Gentile diventa definitivamente un uomo di potere. Al momento della costituzione della Repubblica sociale otaliana nel 1943 rinnova la sua adesione all’ideologia totalitaria e al regime, ne consegue il suo barbaro assassinio a opera delle milizie partigiane (1944).

Per Gentile la natura non è più letta hegelianamente come opposto reale dello spirito e l’idea viene risolta non più nella trascendenza divina, ma all’interno del pensiero. Essere, nulla, divenire non rappresentano più posizioni logiche obiettive del reale, ma momenti della coscienza in atto, del pensiero pensante. Il pensiero è un atto che non può mai oggettivarsi completamente, deve incessantemente inglobare l’alterità, consumando le scorie empiriche e individualistiche.

Si tratta di un’energia che si scarica e si degrada, che tuttavia perennemente risorge dalle proprie ceneri. Il soggetto ha necessità di oggettivarsi per potersi affermare quale soggetto, tornando a risolvere in sé ogni oggettività. Il pensiero pensante è l’unica realtà. Il pensiero in atto è infinito e onnicomprensivo, creativo di sé (autoctisi) e libero. Caratteristiche che appartengono all’Io puro, trascendentale, universale, non alla singolarità dell’io empirico, diverso nei vari individui; gli altri entrano nell’esperienza del soggetto pensante quali oggetti di esso o in quanto l’alterità degli individui empirici si risolve nell’unità superindividuale del soggetto universale (qui la vita morale autentica).

_Dettagli esercizio_.
Puoi riscrivere il tratto del brano su Gentile che comincia con le parole contenenti "Gentile diventa definitivamente" e termina con "milizie partigiane (1944).", sostituendo "barbaro" con "brutale"?

_Materiale raccolto_.
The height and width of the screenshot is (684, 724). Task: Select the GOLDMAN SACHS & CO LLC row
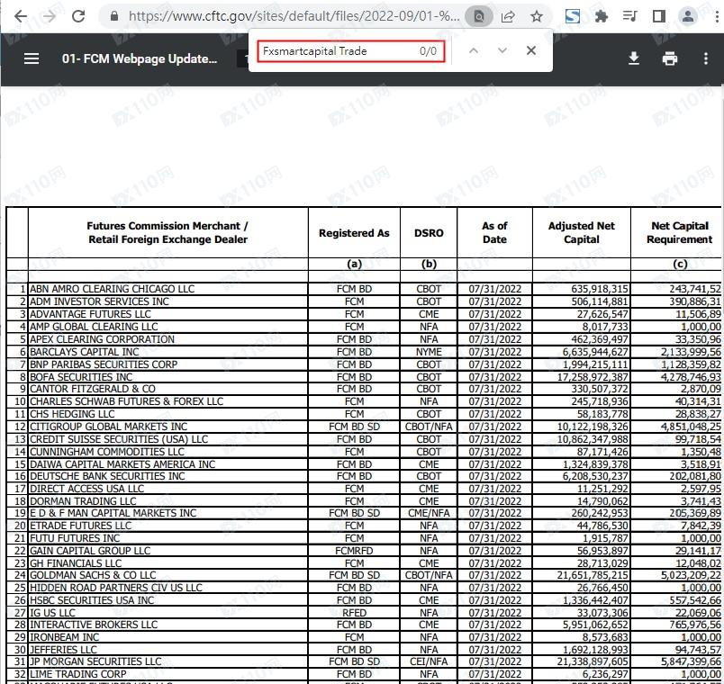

_Risultato esercizio_.
Gentile diventa definitivamente un uomo di potere. Al momento della costituzione della Repubblica sociale otaliana nel 1943 rinnova la sua adesione all’ideologia totalitaria e al regime, ne consegue il suo brutale assassinio a opera delle milizie partigiane (1944).